▸ **Written instruction**: Rewrite the stretch of records from the line containing "The image size is (1114, 1092)." through the end of the records, switching "chevron" to "caret" and keeping everything else the same. Leave the pictures out.

▸ **Provided records**:
==========
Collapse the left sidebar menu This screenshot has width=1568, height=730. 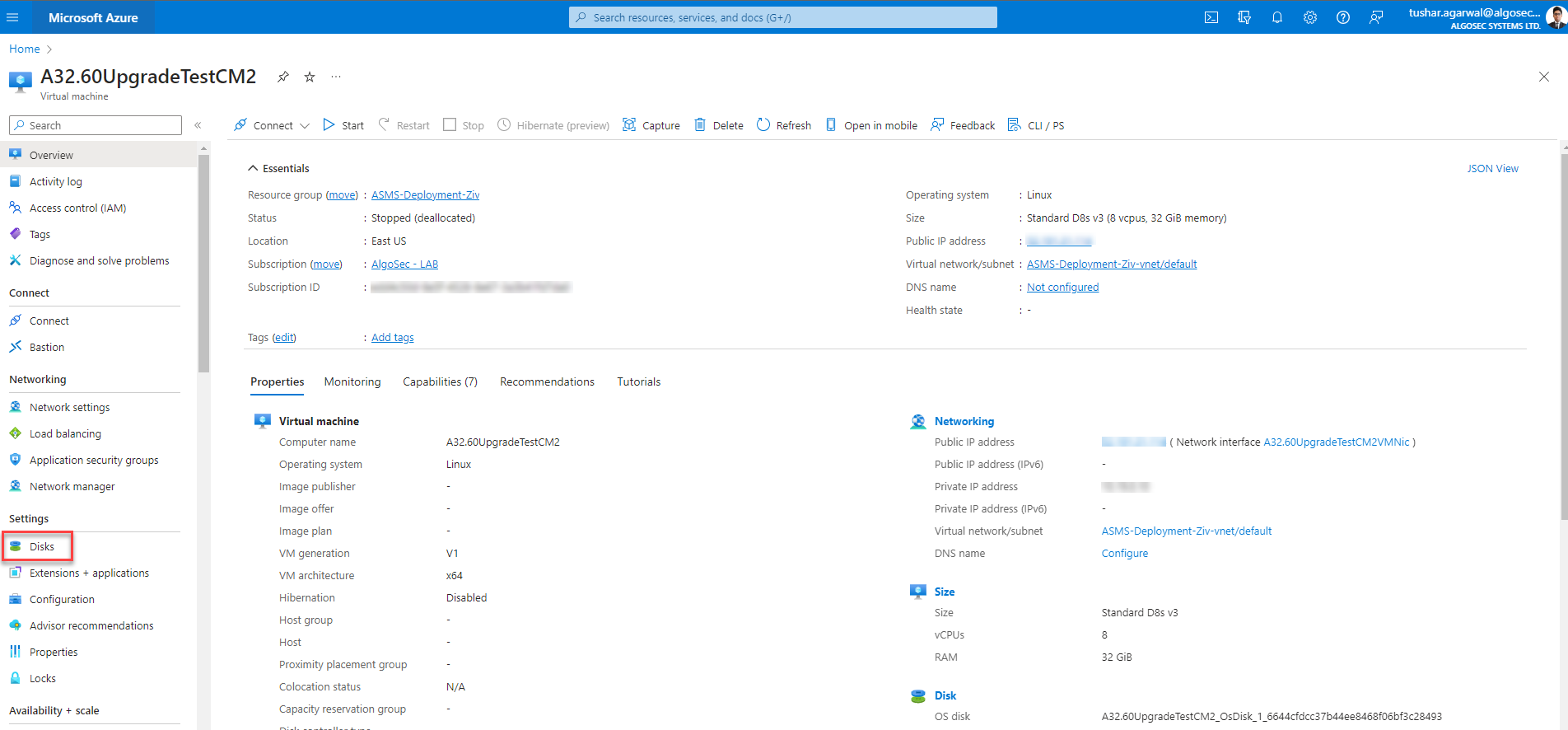pyautogui.click(x=198, y=125)
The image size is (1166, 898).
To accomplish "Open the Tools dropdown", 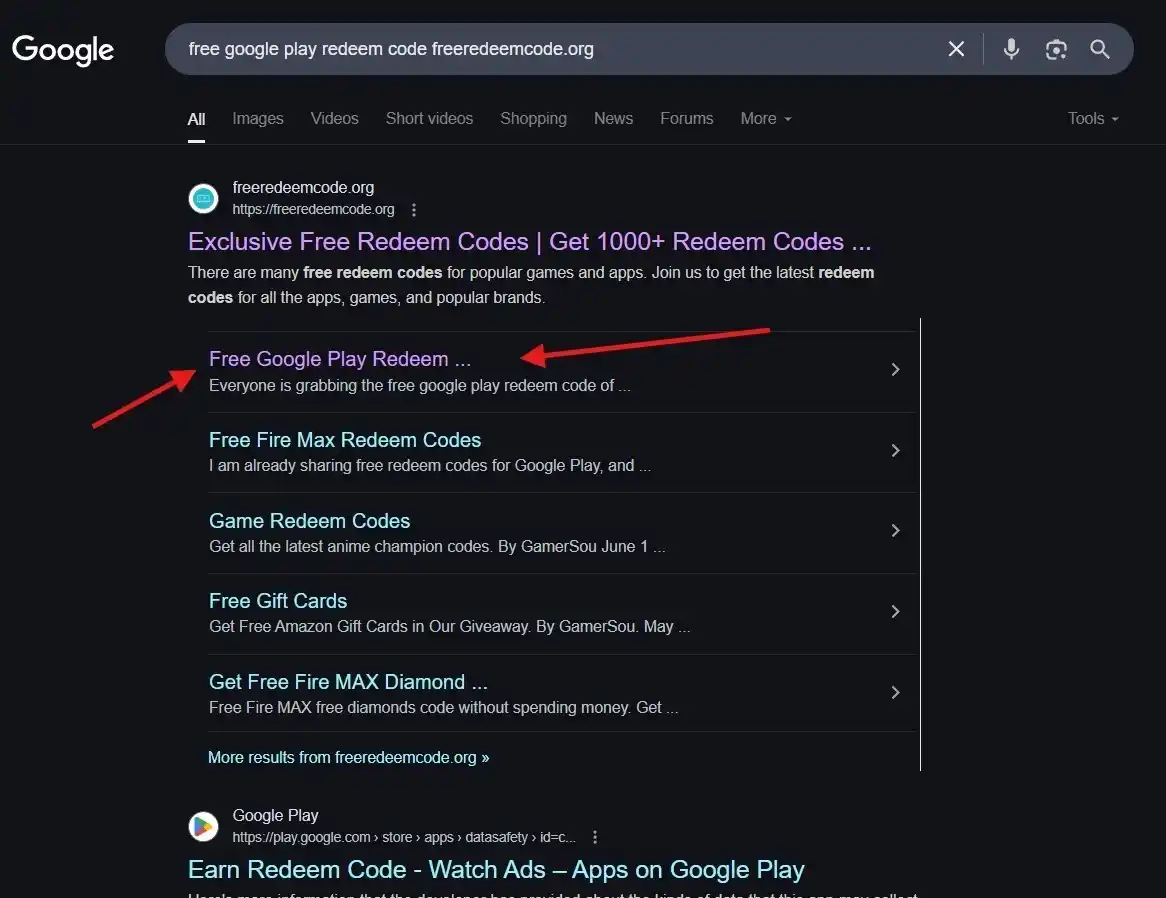I will pos(1092,118).
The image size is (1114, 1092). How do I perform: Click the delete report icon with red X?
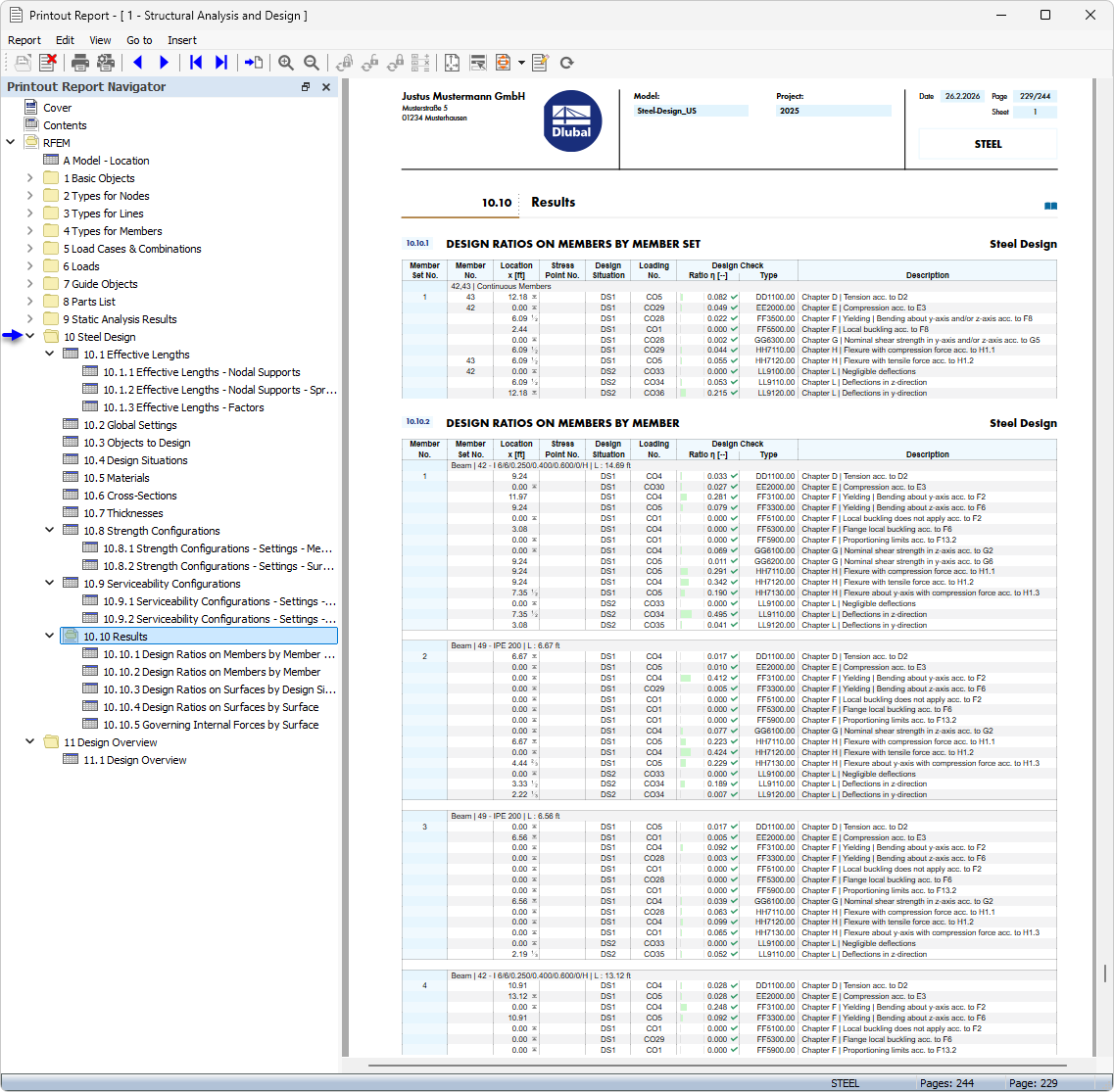point(47,63)
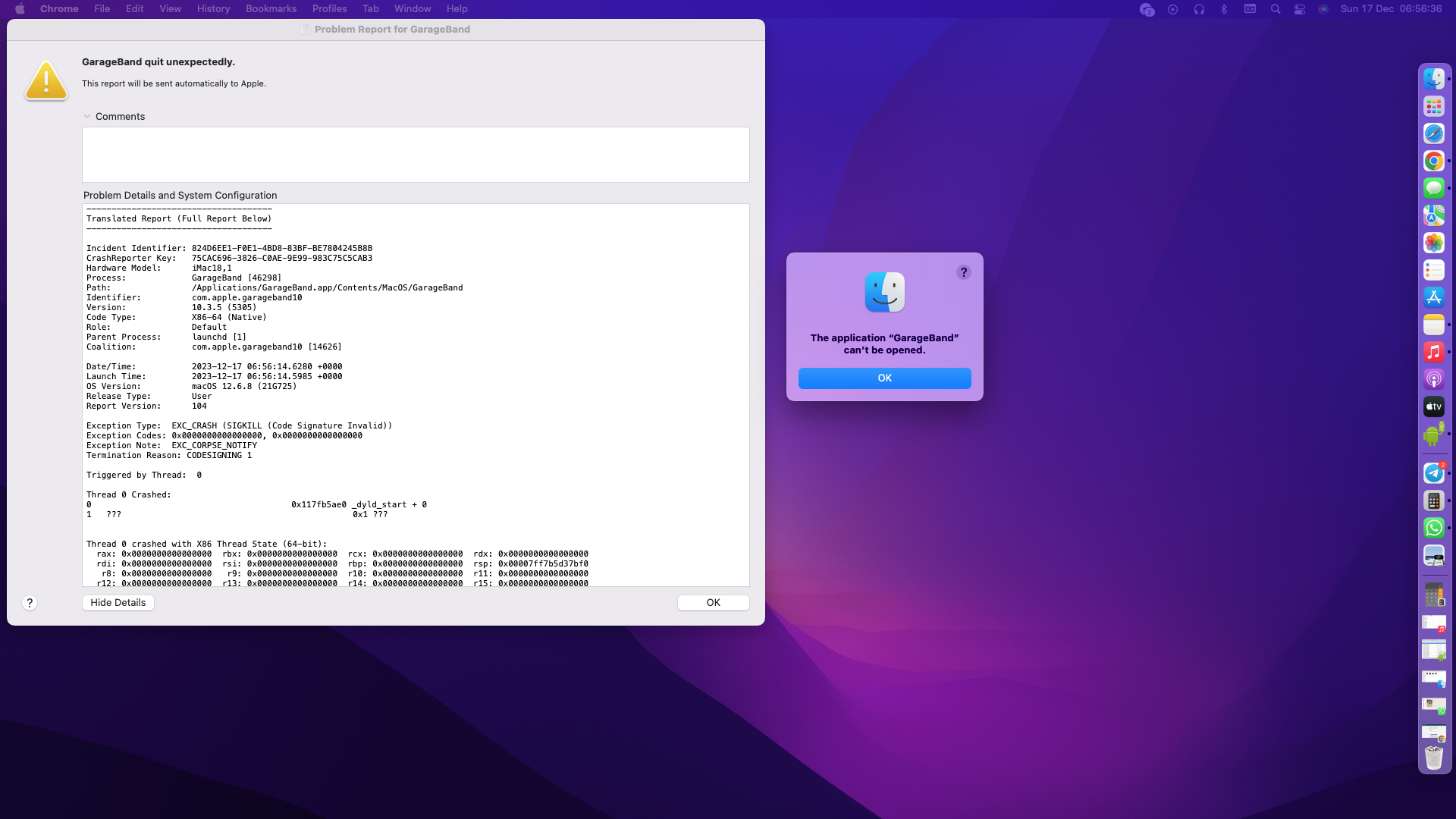Click the History menu bar item
Screen dimensions: 1456x819
coord(213,9)
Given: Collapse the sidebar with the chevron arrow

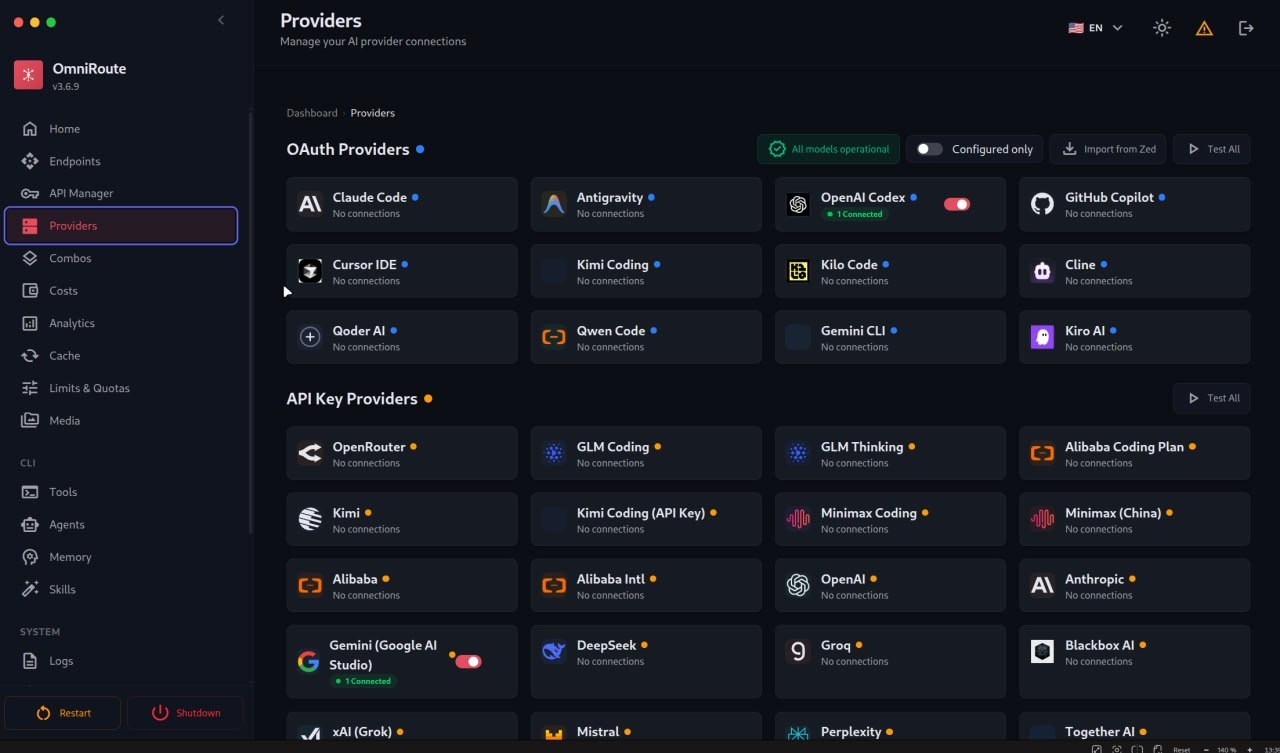Looking at the screenshot, I should tap(221, 20).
==========
▸ **Solution to the problem**:
The image size is (1114, 1092). How do I perform: Click the delete report icon with red X?
point(47,63)
Click the History menu bar item
Screen dimensions: 1456x819
coord(213,9)
Given: Collapse the sidebar with the caret arrow

Looking at the screenshot, I should tap(221, 20).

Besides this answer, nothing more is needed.